До войны я занимался во Дворце пионеров у Деборы Иосифовны Рязанской. Еще совсем маленьким мне было неудобно оттого, что я рисую лучше ее, и она это сама мне говорила. Помню, после летних каникул показывала мне свою — холодную, даже ядовитую в зелени, живопись — и плакала оттого, что пишет плохо. Потом вытерла слезы и все щурилась, щурилась на свои работы, а потом смотрела на меня с надеждой и, конечно, вздыхала…
А мать иногда говорила, смотря на нарисованное: «Се лев, а не собака!..»
Еще до войны у меня была флегмона под коленкой. Я всю жизнь врал, что это шрам от осколка снаряда. И ни один хирург ни разу не усомнился в моем вранье. Врал всю жизнь, и даже не знаю, в чем была цель моего вранья. А вот то, что в шею контузило под Диканькой, не говорил никому и никогда.
Меньше всего за время литературной работы я написал о нечеловеческих муках блокады — голоде, холоде, смерти. Но в памяти и душе блокада оставалась и остается всегда.
Сидишь с пишущей
Пишут, что я мальчишкой пережил блокаду и все видел. Не было там мальчишеских глаз. Все глаза были одинаково на лбу. Если только они могли туда вылезти.
Как появилось название «блокадник», врать не буду. Вначале оно было засекречено по приказу Сталина и даже для самих блокадников необъяснимо: город Ленина не мог быть окружен, это не допускалось идеологически. Отсюда и все вытекающие последствия. Раз никакого кольца вокруг Ленинграда нет, раз связь поддерживалась через Ладогу — блокады вроде как нет. Но куда такое спрячешь? О блокаде, конечно, узнали не сразу. Но тут и газет не надо было — разъехались ленинградцы по всей стране великой, и сталинский запрет вынуждены были снять гораздо раньше, чем прорвали это чертово кольцо.

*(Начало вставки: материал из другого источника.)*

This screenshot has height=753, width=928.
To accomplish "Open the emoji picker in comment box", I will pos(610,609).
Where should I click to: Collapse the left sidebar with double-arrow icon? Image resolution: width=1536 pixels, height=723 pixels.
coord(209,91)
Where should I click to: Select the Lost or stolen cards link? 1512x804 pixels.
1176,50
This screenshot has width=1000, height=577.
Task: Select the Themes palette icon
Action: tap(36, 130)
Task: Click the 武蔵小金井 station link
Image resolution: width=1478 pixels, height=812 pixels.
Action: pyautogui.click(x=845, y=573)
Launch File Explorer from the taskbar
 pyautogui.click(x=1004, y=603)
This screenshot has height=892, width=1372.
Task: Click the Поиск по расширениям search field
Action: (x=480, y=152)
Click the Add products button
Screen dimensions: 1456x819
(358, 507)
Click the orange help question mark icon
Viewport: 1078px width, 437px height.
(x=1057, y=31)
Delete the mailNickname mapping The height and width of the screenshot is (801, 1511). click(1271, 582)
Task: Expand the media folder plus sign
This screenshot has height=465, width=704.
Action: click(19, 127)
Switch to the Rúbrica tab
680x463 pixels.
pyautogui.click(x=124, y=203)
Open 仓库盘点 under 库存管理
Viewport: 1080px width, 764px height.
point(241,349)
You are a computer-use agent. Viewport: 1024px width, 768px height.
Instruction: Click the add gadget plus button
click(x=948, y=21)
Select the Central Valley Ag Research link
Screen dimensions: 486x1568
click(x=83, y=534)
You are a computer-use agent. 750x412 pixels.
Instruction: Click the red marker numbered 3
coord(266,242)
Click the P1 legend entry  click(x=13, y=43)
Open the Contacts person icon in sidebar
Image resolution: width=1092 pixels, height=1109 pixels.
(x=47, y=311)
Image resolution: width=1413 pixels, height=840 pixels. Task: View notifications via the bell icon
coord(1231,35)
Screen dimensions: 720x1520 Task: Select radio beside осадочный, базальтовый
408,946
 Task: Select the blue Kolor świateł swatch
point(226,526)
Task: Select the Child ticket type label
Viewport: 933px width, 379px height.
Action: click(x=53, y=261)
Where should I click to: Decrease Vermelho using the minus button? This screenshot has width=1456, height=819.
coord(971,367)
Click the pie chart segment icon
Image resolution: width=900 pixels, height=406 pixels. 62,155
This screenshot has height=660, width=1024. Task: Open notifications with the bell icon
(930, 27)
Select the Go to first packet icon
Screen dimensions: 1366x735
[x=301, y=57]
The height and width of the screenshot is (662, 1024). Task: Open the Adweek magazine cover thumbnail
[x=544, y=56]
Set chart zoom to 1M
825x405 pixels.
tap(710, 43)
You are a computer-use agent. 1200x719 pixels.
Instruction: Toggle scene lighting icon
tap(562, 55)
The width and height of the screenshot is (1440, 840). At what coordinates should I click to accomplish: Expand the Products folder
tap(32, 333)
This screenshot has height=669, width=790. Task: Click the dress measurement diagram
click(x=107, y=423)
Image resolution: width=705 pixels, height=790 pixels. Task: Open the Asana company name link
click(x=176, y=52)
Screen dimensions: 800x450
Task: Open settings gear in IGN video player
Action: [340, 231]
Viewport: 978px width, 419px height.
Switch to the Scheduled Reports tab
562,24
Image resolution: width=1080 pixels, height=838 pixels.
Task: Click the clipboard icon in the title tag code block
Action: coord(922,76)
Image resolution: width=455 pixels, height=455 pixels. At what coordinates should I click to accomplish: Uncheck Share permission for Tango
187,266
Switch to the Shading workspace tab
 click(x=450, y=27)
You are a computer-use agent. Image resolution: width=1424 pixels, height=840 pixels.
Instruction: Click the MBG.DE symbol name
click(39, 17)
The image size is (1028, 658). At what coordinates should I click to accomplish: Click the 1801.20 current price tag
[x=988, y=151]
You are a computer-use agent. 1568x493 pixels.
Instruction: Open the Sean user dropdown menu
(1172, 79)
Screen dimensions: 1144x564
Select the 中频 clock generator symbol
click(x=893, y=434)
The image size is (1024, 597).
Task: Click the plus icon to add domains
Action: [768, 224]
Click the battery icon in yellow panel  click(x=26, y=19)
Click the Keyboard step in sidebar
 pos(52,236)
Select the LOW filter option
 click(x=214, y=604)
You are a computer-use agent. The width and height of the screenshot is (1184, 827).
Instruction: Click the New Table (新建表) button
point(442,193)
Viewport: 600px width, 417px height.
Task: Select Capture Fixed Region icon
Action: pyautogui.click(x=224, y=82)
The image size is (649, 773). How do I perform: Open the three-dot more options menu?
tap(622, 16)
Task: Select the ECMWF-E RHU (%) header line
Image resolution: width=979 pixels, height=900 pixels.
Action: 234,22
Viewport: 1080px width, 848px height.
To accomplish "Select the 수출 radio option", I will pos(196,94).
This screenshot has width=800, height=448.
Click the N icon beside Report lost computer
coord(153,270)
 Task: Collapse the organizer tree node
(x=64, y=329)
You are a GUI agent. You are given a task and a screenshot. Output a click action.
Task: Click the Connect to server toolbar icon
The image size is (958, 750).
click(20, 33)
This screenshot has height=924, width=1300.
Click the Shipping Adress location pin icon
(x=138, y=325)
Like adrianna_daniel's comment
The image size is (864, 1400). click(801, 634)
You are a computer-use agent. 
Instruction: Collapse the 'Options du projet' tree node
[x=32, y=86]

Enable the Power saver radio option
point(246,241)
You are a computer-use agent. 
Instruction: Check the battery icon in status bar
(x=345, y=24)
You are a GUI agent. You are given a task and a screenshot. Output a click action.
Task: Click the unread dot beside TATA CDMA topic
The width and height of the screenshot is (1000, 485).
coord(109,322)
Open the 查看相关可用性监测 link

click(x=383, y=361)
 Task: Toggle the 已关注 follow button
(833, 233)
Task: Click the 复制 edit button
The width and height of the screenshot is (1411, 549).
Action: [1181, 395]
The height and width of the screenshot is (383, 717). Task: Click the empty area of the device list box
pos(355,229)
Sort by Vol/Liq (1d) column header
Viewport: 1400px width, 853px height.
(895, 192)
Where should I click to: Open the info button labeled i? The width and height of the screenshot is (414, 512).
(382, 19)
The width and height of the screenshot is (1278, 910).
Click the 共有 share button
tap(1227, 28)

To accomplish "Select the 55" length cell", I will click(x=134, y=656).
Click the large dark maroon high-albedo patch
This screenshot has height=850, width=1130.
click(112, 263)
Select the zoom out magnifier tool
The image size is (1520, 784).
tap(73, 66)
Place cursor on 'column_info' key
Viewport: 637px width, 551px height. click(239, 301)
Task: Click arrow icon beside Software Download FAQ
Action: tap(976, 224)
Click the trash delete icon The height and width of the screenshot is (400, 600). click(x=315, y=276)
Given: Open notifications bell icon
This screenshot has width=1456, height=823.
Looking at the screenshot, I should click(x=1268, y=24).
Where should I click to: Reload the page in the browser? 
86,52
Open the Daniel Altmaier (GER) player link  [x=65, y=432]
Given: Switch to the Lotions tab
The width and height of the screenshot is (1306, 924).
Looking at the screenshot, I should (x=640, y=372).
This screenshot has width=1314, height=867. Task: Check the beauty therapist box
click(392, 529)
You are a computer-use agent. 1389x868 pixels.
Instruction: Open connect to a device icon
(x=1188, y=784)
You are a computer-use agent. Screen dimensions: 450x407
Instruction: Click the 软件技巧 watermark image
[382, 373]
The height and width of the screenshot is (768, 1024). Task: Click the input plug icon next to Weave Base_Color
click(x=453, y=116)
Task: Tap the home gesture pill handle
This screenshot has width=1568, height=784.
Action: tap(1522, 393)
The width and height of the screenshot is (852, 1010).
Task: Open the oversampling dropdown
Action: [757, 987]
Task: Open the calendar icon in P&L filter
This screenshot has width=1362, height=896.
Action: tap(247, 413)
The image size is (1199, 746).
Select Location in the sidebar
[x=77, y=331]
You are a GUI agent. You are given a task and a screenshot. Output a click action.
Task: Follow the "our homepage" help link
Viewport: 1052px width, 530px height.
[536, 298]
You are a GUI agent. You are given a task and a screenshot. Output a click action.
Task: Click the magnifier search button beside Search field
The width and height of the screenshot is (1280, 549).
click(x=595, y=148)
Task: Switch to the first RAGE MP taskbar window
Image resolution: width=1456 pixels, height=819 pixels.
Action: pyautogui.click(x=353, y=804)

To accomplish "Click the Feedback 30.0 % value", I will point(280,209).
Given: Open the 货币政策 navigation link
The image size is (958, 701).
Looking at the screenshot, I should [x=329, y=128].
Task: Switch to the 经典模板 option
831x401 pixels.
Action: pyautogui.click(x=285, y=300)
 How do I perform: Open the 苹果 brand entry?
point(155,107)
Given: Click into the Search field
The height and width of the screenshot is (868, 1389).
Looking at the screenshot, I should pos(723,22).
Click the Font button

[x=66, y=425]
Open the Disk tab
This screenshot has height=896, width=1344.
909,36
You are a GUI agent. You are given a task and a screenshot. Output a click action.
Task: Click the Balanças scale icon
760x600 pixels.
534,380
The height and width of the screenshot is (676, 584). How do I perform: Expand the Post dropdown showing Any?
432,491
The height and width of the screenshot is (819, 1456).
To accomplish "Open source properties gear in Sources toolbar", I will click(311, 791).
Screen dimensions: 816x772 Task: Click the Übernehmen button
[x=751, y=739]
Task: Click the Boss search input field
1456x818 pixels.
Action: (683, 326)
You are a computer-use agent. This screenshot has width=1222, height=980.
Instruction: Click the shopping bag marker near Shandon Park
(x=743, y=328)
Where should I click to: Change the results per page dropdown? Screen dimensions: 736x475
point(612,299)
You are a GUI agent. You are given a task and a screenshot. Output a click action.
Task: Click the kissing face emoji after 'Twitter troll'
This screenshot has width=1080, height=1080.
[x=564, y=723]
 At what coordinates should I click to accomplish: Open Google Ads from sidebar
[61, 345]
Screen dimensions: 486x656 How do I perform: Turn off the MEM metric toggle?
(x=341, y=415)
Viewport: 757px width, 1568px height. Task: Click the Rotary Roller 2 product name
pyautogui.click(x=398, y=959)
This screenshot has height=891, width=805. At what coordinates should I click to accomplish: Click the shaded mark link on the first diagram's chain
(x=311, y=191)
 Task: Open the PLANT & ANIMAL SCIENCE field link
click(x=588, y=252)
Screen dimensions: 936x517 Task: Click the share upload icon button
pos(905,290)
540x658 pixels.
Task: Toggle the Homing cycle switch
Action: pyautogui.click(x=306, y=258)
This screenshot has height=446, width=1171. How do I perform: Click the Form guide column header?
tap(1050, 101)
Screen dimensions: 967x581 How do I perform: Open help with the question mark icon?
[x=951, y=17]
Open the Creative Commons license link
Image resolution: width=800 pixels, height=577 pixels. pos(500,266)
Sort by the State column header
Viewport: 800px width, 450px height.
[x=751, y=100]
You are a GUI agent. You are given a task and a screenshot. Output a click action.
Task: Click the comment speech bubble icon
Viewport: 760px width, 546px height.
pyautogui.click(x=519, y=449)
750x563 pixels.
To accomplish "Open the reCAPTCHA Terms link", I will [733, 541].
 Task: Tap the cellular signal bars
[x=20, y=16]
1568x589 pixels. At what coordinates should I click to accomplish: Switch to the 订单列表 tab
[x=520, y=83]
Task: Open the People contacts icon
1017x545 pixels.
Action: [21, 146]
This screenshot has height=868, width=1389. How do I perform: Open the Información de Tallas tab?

Маннергейм дальше своей линии не пошел, потому что боялся ввязаться в крупную драку с противником и нажить массу неприятностей уже в самом городе. В царской России он служил офицером, у него были свои вполне резонные соображения насчет Ленинграда. Он остановился в районе Сосново, почти на линии финской войны, а дальше отдал приказ своим войскам окапываться, и все. Гитлер требовал от него наступления и жутко злился, что никакого наступления не получается.
…Мы жили в коммуналке, часть которой смотрела окнами на канал, который теперь называется Адмиралтейским. Окна вылетели при первой же бомбежке. Комнаты на той стороне квартиры стали нежилыми. У нас там стояло пианино. Однажды на нем образовался сугроб.
Забудьте об электричестве! Вместо него коптилки. Выкиньте из головы отопление: никакого отопления! Буржуйка — и только-то.
Поколение, к которому принадлежала моя мама, еще не такое видело. Устроить в доме печурку для них не составляло особого труда. Брали бак, к нему приваривали или приклепывали трубу, которую высовывали в форточку. И все, тепло. Так жили.
Жгли все, что горит. Я отлично помню, у нас была большущая картина «Сирень». Это полотно с пышным букетом мы кромсали ножницами и кормили им нашу буржуйку.
Думали только о еде, больше ни о чем. Взрывов и стрельбы уже не боялись, все это для нас было уже на втором плане.
Маме ничего не доставалось. Она все нам с братом подсовывала. А сама? Бог знает, как она умудрилась жить и откуда у нее брались силы. Это материнство, это необъяснимо. Поймете ли?
Страшно-нелепое обрушивалось на матерей, если в зиму 1941–1942 г. их детенышу исполнялось двенадцать лет. Ребенок разом переходил на половинный паек. Детьми тогда считались только те, кто младше двенадцати лет. После этого рубежа существа превращались в иждивенцев, то есть вполне взрослых дармоедов.